Written task 1: According to the Machu Picchu article, in what year did Augusto R Berns come upon the site?
Written task 2: List every real person named in the Machu Picchu article, apart from whoever posted the page.
Written task 3: Write the next part of the Machu Picchu article, starting after its final sentence.

Excerpt to read:

-- Begin --

Posted on 06/03/2008 12:01:08 PM PDT by BGHater
Machu Picchu, the crown of the Inca trail, was ransacked 40 years before its discovery by an American explorer in the early 20th Century, new research claims.
One of the most popular tourist destinations in the world, the citadel, hidden by clouds 8,000 feet above sea level, has become a pilgrimage for hundreds of thousands of travellers every year.
Historians have always thought that it lay undiscovered for centuries after the fall of the Incan Empire in the 1530s, until being brought to the attention of the modern world by an American explorer, Hiram Bingham, in 1911.
But a research team including a British scientist believe that "the lost city of the Incas" could have been "discovered" more than four decades previously, by a German adventurer who looted the site with the help of the Peruvian government.
Built between 1460 and 1470 by the emperor Pachacuti, Incan legend has it that Machu Picchu was constructed to celebrate the defeat of a rival tribe.
It came to prominence with the arrival of Bingham, a real life Indiana Jones character, who worked as a historian at Yale and funded his South American research through the fortune of his heiress wife.
In 1912 Bingham led an expedition to take thousands of artifacts from the site back to Yale.
Still held at the university, most of the pieces are bones or pots, many of them broken and fragmented.
New documents uncovered by a team led by Paolo Greer, an Alaskan Researcher, could reveal why so little remained at the ruin for Bingham to take.
His team have discovered maps, letters and other long lost documents that suggest that the first non Peruvian to stumble upon the site was called Augusto R Berns in 1867.

-- End --

Data lines:

-- Begin --

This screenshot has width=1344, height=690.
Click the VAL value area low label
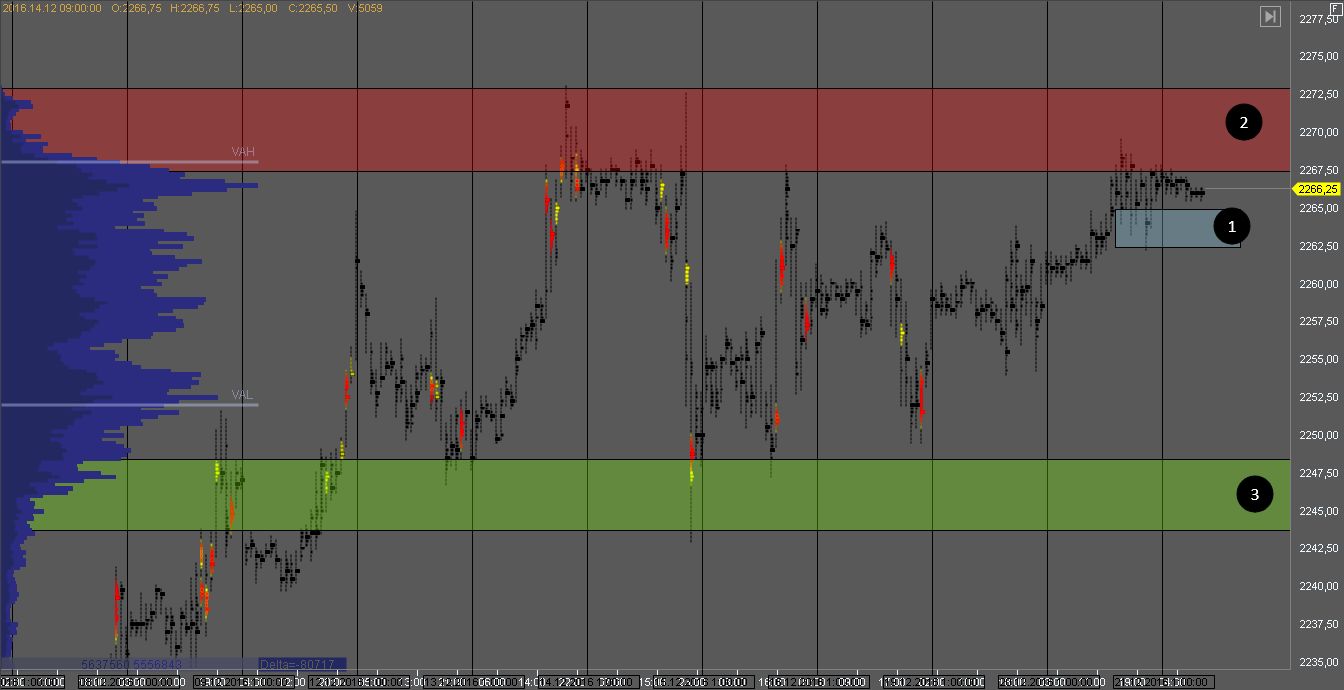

-- End --

Exercise result 1: 1867

Exercise result 2: Hiram Bingham, Pachacuti, Paolo Greer, Augusto R Berns

Exercise result 3:
They say a "machine" with large iron wheels, that Bingham was recorded as seeing when he first arrvied at the site, was actually a sawmills brought to Peru by Berns.
Records reveal that in 1867 he was the owner of a large estate close to the site, from where he sold timber to the railways.
By 1881 after abandoning that enterprise, the adventurer was advertising the "lst mine of the Incas" in an attempt to start a Peruvian gold rush, despite the area being made of granite.
But it is a document uncovered by the researchers in the National Library of Peru which points to Berns's link to Machu Picchu.
In a letter he boasts of finding "significant rustic buildings and underground structures that have been closed with stones", believed to be the first written description of Machu Picchu.
These, he speculates, would "undoubtedly contain objects of great value and prove part of the treasure of the Incas."
In the same document, he claims that he has the backing of the "Supreme government" to access and sell the treasures.
Dr Alex Chepstow-Lusty, who has seen the documents, said: "Machu Picchu is locally thought to be the last resting place of one of the Incan empire's most significant leaders, Pachacuti, who transformed the fortunes of the Incans from a small ethnic group to the major force in the area. It is difficult to estimate but there is a strong possibility that he would have been buried with ancient artifacts as well as gold and silver that were then taken by Berns."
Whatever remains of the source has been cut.